Modernliğin ötesi

Ali Bulaç

1998'de İngiliz The Guardian'ın "çağın olağanüstü düşünürü", Amerikan The Wall Street Journual'ın "Siber-uzayın ilk büyük filozofu" ilan ettiği Manuel Castelles, referanslarını İslam'dan alan İslamcı akımların bizi "geçmişe dönük bir projeye çağırmadıklarını, aksine hiper-modern, modernlik-üstü bir dünyaya işaret ettiklerini" söylüyordu.

Bu sözleri bir 'durum tespiti' olarak anlamalıyız. İslamcılığın 19. yüzyılda "modern bir durumda ve modernliğe bir cevap olarak" doğduğu yönünde genel bir kabule sahip isek "modernlik, post-modernizm ve hiper-modern durum" söz konusu oldukça İslamcılık da var olacaktır, zira doğası bunu gerektirir. Ve eğer hiper-modern duruma cevap verilecekse bu cevap sadece İslamcılardan gelir. Bunun Müslümanlığın kendine "bir öteki inşa" edip tepkisellik ve karşıtlık şeklinde tanımlaması yanlıştır. Esasında "tepkisellik ve karşıtlık" argümanı da çok anlamlı değildir. Zira tevhid inancını, adaleti ve yüksek ahlakî hayatı tebliğ eden bütün peygamberler şirke, zulme ve ahlakî yozlaşmaya tepki göstermiş, "Hakk"ın tesisi durumunda "batıl"ın ortadan kalkacağını bildirmişlerdir.

Modern dünyanın saldırısı sadece eşitsizliklere, adaletsizliklere; kitlesel yoksullaşmaya ve çatışmalara; maddî tabiatın ve canlı hayatın tahribine sebebiyet vermesinden ibaret değildir. Dini izafileştirmek, marjinalleştirmek, bireysel akla ve vicdana indirgemek istiyor. Hakikat'in tekliğine ve tek olana çok ve çoğulcu yollardan gidildiğine; ana akımın sekülerlik değil, ed-Din olduğuna ve bireysel akıl ve vicdanın üstünde evrensel kriter ve hükümlerin bağlayıcılığına inanan Müslümanlar -ki bu inanç yoksa 'iman' da yoktur- modernlikle hesaplaşma içinde olacaktır.

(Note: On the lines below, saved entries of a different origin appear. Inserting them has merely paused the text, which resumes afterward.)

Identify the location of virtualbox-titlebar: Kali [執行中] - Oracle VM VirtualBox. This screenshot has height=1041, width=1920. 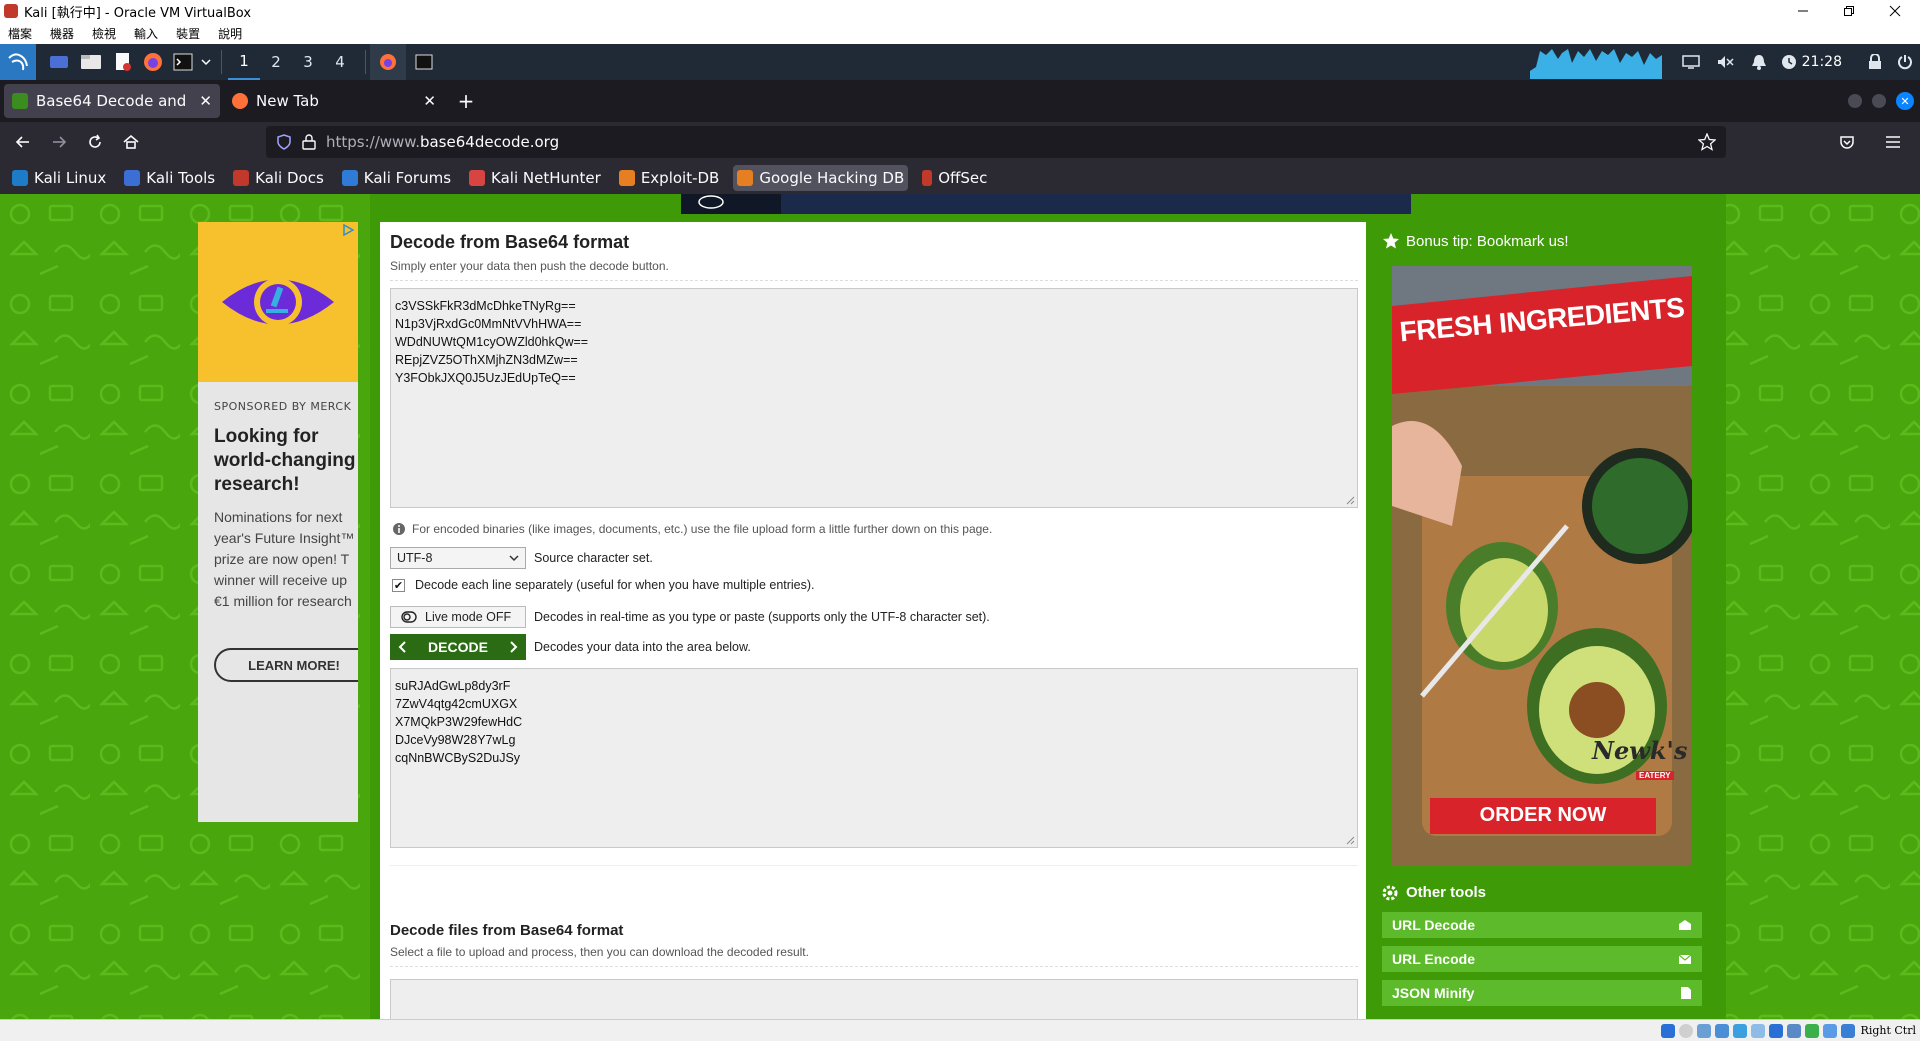
(960, 11).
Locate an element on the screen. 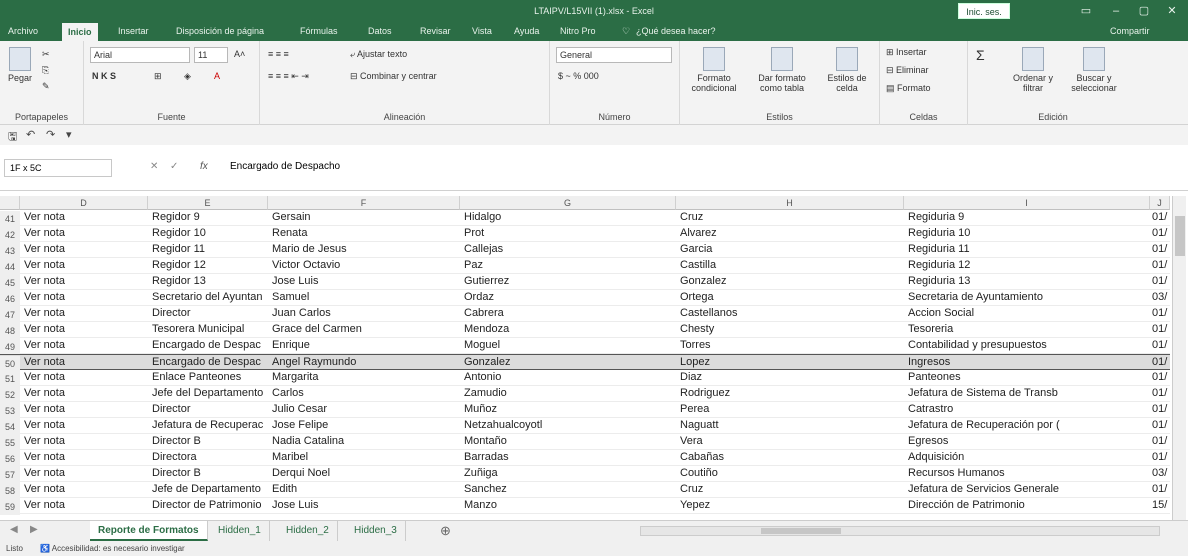 The image size is (1188, 556). row-header: 48 is located at coordinates (10, 331).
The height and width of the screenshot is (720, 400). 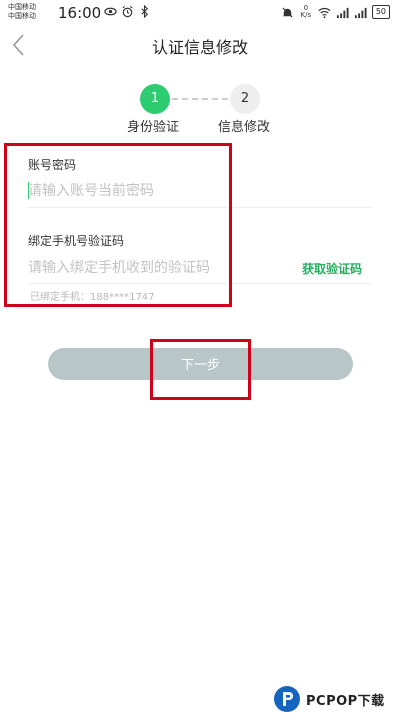 What do you see at coordinates (22, 16) in the screenshot?
I see `carrier-2: 中国移动` at bounding box center [22, 16].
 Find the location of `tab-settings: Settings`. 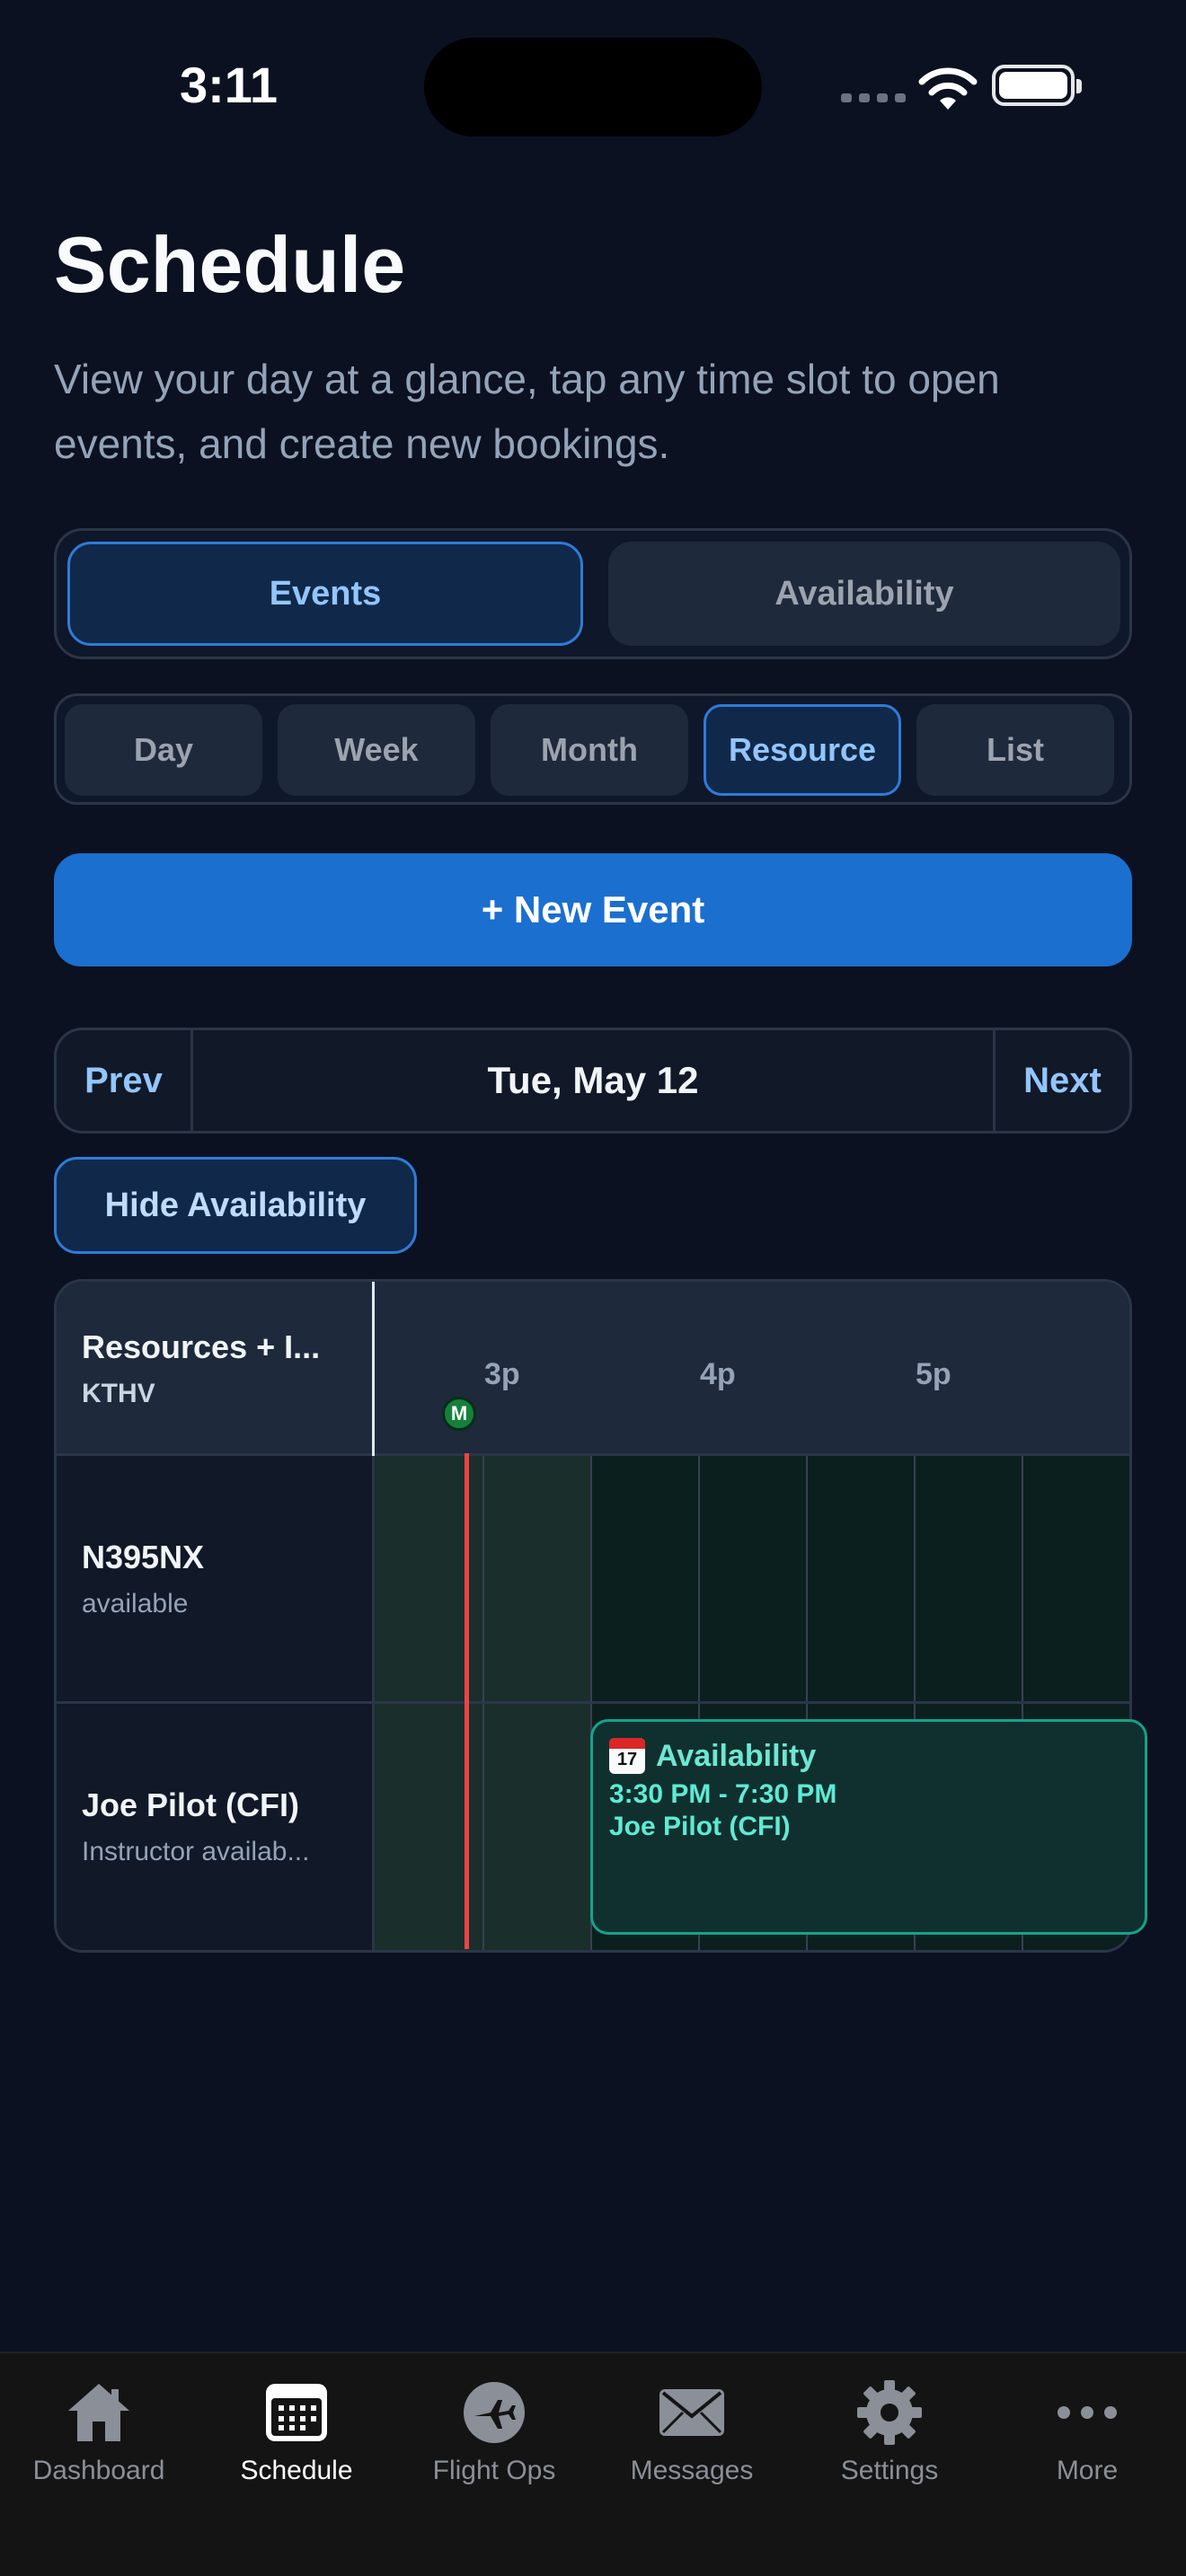

tab-settings: Settings is located at coordinates (890, 2440).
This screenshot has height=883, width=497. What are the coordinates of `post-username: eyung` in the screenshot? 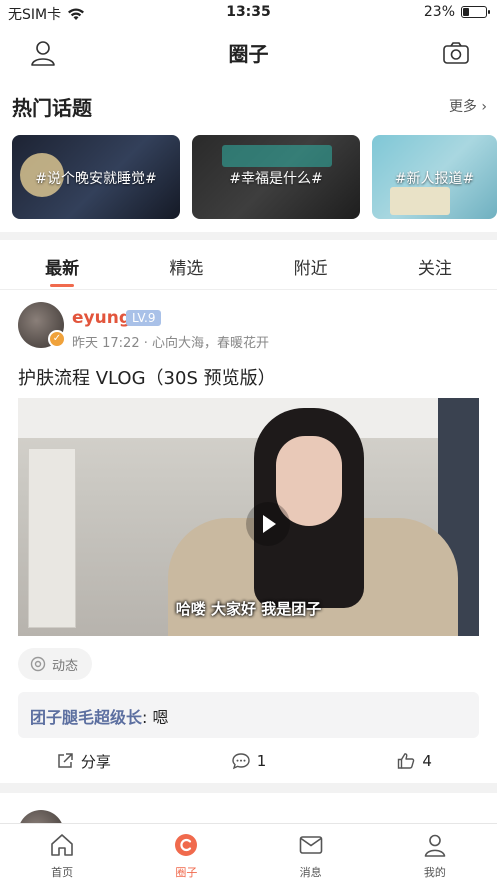 It's located at (102, 318).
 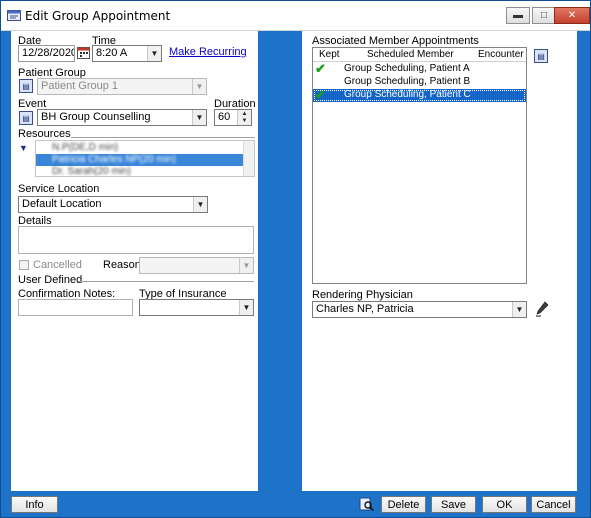 What do you see at coordinates (112, 53) in the screenshot?
I see `time-value: 8:20 A` at bounding box center [112, 53].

Eş'ari'den Gazali'ye, İbn Teymiye'den İbn Arabi'ye Molla Sadra'dan Şah Veliyullah'a ve Said Nursi'ye bütün Müslüman müceddit, ıslahatçı ve ihyacı âlim ve müçtehidin mesleği ve yolu bu olmuştur.

Müslümanlar her ne ile suçlanıyorlarsa (fundamentalizm, fanatizm, terör, radikalizm, mutlakiyetçilik, teokrasi, totalitarizm, monarşi, ırkçılık vs.) bunların arkatiplerini Batı tarihinde ve modern Batı'da bulmak mümkün. Bu virüsler bize oralardan geldi.

Söz konusu olan Müslümanlardan çok İslam'dır. Baudrillard, Batı'nın kendisiyle mücadele halinde olduğu aktörler değil, İslam'ın kendisi olduğunu söyler. Baudrillard'a göre "Amerika ve Batı bir gerçeği anlamıyor: Esas mesele bir çeşit düşmanlıktan ziyade, kendi benmerkezcilikleri, bencillikleridir. Buna İslamiyet itiraz ettiği için Amerikalılar dünyada İslamiyet'i bloke ve nötralize etmek istiyorlar. Amerikalılar mert kahramanlar gibi savaşmıyorlar, imha ediyorlar ve misyoner gibi çarpışıyorlar. Müslümanlar, bu virtüelleştirilmiş bilinmezlik ve simülasyonlarla dolu hayat tarzının içine çekilmek istemiyorlar. Biz Batı'da bu yüzden Müslümanları hor görebiliyoruz. Ama artık Batı bir kültüre sahip değil. Hakikat'in özlemini duyuyoruz. Bu profesyonelce virtualize edilen dünya ile barışık değiliz." (Der Spigel, 4 Şubat 1991).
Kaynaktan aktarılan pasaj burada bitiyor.